Liposomes (d > 200 nm) and nanoliposomes (d < 200 nm) are spheroidal particles that typically have an onion-like (vesicular) structure, which are formulated from phospholipids (McClements, 2020a). These liposomal systems are comprised of one or more concentric phospholipid bilayers surrounding an aqueous core. The bilayer structures tend to form spontaneously when the phospholipids are mixed with water due to the hydrophobic effects. However, some form of processing is need to create a dispersion of relatively small and uniform liposomes or nanoliposomes, such as microfluidization. Liposomal systems can encapsulate hydrophilic and hydrophobic therapeutic agents because they have both polar and non-polar regions inside them. Hydrophobic molecules like melatonin and resveratrol are usually located within the non-polar regions formed by the tails of the phospholipids in the bilayer membranes. Encapsulating resveratrol within a liposomal formulation has been shown to prolong its release and increase its therapeutic effects in rat models of nerve injury (Feng, He, Mao, Shui & Cai, 2019). Metformin-encapsulated liposomes enhance therapeutic efficacy and clinical use of metformin against breast cancer cells (Khiavi, Safary, Barar, Ajoolabady, Somi & Omidi, 2020; Shukla et al., 2019).

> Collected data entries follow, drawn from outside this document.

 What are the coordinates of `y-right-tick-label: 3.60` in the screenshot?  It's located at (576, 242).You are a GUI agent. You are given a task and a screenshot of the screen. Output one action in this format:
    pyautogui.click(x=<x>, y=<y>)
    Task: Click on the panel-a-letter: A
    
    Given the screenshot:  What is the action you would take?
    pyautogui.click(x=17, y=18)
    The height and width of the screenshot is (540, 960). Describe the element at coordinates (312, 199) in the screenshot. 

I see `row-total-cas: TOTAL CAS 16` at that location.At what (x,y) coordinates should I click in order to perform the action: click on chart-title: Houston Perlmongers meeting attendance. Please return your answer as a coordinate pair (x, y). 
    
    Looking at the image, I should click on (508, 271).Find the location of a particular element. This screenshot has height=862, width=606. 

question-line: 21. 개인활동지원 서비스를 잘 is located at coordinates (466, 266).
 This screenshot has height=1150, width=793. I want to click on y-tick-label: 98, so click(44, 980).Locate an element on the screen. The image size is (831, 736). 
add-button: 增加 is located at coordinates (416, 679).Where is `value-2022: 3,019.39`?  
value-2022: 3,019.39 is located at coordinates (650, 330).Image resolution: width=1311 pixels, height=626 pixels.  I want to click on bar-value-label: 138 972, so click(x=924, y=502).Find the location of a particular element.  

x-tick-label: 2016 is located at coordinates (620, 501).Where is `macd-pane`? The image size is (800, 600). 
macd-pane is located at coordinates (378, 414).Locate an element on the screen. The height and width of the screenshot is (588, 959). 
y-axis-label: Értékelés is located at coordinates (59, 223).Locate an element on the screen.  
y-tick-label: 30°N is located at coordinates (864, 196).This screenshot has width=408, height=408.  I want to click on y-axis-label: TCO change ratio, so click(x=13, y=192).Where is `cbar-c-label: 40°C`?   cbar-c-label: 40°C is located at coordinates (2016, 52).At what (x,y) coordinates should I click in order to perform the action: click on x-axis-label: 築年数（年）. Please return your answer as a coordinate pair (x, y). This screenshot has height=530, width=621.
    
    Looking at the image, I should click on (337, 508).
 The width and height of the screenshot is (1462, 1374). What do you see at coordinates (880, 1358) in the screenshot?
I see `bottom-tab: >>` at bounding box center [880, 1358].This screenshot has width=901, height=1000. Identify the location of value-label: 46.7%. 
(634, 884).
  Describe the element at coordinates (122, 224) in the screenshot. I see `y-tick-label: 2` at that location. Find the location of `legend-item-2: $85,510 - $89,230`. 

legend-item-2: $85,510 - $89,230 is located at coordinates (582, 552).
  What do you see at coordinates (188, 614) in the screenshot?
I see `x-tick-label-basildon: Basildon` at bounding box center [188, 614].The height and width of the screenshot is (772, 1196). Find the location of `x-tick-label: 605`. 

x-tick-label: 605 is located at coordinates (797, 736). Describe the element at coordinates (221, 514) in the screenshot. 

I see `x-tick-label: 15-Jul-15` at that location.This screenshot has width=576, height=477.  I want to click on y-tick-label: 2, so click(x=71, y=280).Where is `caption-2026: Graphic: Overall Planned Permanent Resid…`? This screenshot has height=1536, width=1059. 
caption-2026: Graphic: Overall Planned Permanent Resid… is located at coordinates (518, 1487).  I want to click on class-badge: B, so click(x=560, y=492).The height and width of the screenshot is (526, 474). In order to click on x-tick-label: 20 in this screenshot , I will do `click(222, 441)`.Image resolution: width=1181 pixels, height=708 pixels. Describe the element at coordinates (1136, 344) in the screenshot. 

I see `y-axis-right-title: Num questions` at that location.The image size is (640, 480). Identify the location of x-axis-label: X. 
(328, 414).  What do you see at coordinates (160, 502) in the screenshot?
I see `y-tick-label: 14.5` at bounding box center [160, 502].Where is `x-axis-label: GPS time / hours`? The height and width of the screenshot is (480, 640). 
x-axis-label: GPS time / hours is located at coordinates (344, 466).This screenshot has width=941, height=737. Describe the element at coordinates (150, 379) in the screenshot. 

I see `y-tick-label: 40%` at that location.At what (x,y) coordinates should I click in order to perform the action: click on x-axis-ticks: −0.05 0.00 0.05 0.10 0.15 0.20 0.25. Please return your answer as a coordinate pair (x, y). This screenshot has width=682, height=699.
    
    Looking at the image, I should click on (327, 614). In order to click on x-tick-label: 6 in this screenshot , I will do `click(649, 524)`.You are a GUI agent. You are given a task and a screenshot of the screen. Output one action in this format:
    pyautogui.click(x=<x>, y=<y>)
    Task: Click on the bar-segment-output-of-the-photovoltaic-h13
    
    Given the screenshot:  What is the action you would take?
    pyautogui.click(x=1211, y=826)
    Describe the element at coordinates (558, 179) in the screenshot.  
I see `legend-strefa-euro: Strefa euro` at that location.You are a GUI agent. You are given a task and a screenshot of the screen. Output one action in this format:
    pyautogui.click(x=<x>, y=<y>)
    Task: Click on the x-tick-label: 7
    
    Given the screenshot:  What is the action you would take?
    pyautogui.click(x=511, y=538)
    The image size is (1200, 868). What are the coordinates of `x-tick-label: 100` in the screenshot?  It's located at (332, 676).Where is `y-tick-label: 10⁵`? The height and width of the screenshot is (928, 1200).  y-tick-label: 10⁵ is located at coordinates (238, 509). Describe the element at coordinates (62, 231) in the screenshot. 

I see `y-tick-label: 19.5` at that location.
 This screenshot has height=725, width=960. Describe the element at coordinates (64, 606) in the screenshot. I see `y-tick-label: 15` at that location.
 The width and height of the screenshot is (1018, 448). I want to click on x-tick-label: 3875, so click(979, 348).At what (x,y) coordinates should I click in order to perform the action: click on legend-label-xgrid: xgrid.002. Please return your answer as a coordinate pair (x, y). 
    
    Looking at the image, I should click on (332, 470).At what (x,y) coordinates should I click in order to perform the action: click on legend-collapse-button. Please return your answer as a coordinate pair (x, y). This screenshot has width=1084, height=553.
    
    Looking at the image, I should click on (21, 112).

Cyclic oligosaccharides, known as cyclodextrins, consist of glucopyranose units with α (1→4) bonds (Astray, Gonzalez-Barreiro, Mejuto, Rial-Otero & Simal-Gandara, 2009). In aqueous solutions, cyclodextrins have a hydrophobic cavity than can incorporate non-polar therapeutic agents and a hydrophilic exterior that ensures their water-dispersibility. Inclusion complexes formed between α-/β-/γ-cyclodextrins and resveratrol have been shown to significantly improve the water-dispersibility of resveratrol (Bertacche, Lorenzi, Nava, Pini & Sinico, 2006; Silva et al., 2021). Researchers have also shown that cyclodextrins can also be used to increase the water-dispersibility of melatonin (Grygorova et al., 2019). Studies have confirmed that cyclodextrins and resveratrol form 1:1 complexes with the therapeutic molecule trapped in the hydrophobic cavity (Lucas-Abellán, Fortea, Gabaldón & Núñez-Delicado, 2008). An in vivo study showed that encapsulation of resveratrol in cyclodextrins increased its anticancer activity against cervical cancer (Hao et al., 2021), which was probably because the delivery system increased the amount of the therapeutic agent reaching the site of action in an active form.